Will humans voyage beyond our blue planet?

Atlantis lifts off
Atlantis lifts off

Space is still the final frontier. But it seems mankind is no longer going—even where others have already gone before. On Feb. 1, 2010, the Obama administration announced the cancellation of the Constellation program, taking with it all of NASA's foreseeable return-to-the-moon plans.

The final NASA shuttle, Atlantis, launched on Friday, July 8. And late last week, rumors began circulating about the possibility that the International Space Station may go unmanned in the wake of a Russian supply ship crash.

ISS
The International Space Station

In the middle of last week, the Soyuz rocket, which carries both unmanned cargo vehicles and crew modules, experienced a booster failure and crashed in eastern Russia just minutes after launch. The failure raised safety concerns and has pushed officials to consider running entirely unmanned operations starting as early as November.

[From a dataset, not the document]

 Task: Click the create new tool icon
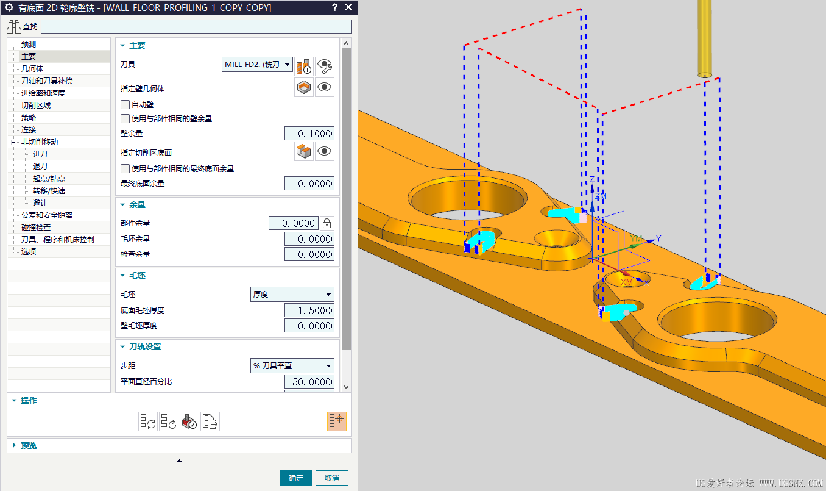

An evacuation of the ISS would mean that the number of humans currently in space would drop straight to zero.

So what do these cancellations and evacuations really mean? Is this really the end of human space exploration as we know it? Many remain optimistic: NASA chief Charles Bolden declared in July that the end of the space shuttle program is not the end of human spaceflight. He was confident that private spaceflight firms—New Mexico’s own Spaceport America, for instance—will pick up the responsibility of taking humans to space and back. NASA has also recently opened their new office, the Human Exploration and Operations Mission Directorate, which will oversee deep-space manned missions.

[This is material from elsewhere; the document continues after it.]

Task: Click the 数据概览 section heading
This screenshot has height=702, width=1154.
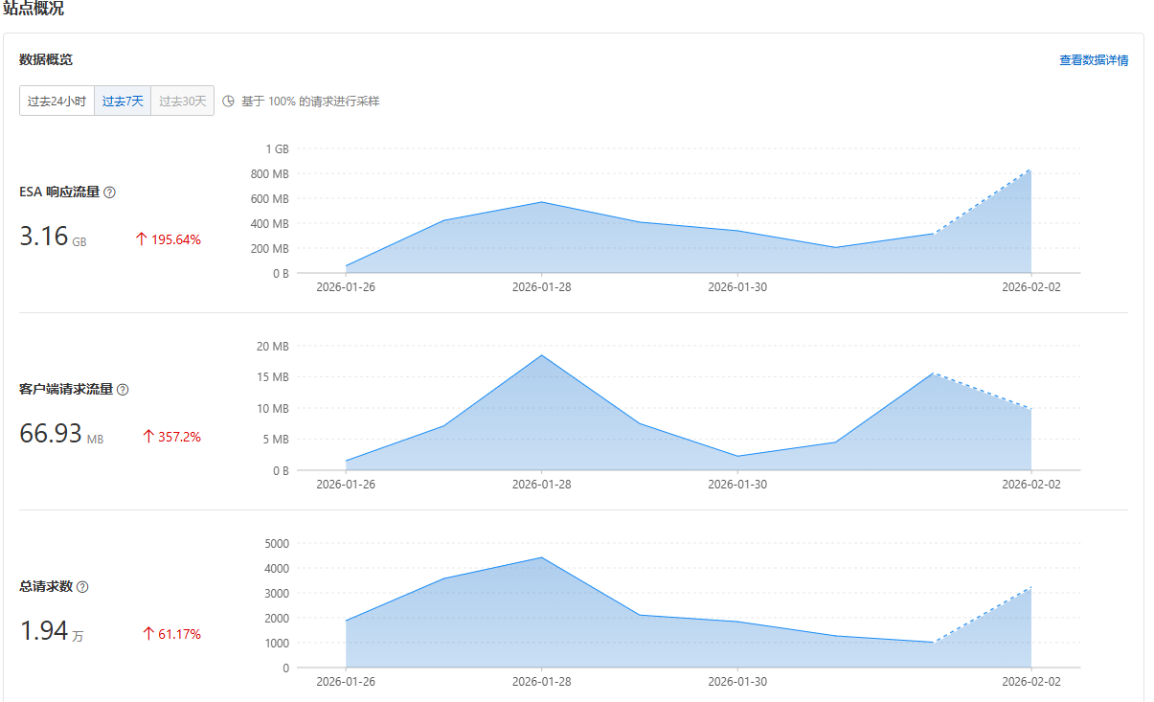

Other groups have embraced the end of human spaceflight and encourage others to do so as well. Michael Lind of Salon.com declares that “if God wanted us to live in outer space, we wouldn't have inner ears.”

Whether these changes truly mark the end of an era is uncertain, but it is clear that many things will change moving forward. The commercialization of spaceflight means fewer scientists and more vacationers; less exploration and more recreation. It may no longer be the international space programs' main responsibility to “explore strange new worlds, to seek out new life and new civilizations, and to boldly go where no man has gone before”.

Public Comments (1)
  • "No lungfish congress would have voted to colonize dry land."  [ Wed Aug 31 2011 11:45 AM ]

    "Our vertebrate ancestors did not come ashore hundreds of millions of years ago because they decided to boldly go where no fish had gone before. Instead, generations of proto-amphibians in shallow water got stranded in separated ponds. The ones that were accidentally equipped to survive by desperately gulping air survived long enough to breed, and here we and our fellow land animals are. No lungfish congress would have voted to colonize dry land."

    Bullshit. "Accidentally equipped"? That seems like a pretty fucking big mutation to have just accidentally happened to a large enough population of early amphibians to allow propagation of the trait.

    It's just as likely (more so, even) that it was prey fish trying to avoid predators being chased out of the water. The ones that could absorb gaseous oxygen long enough to make it back in the pond are the ones that survive. Bit by bit those survivors propagate the trait, because, you know, they don't get eaten. Then all of a sudden you have a population able to survive where there is plenty of food (plants made it out of the water first, dumbass) and no predators. Sounds pretty fucking plush to me.

    And if we're playing the "putting words in the big guys mouth" game:

    If god wanted us to live in peace, we wouldn't have weapons.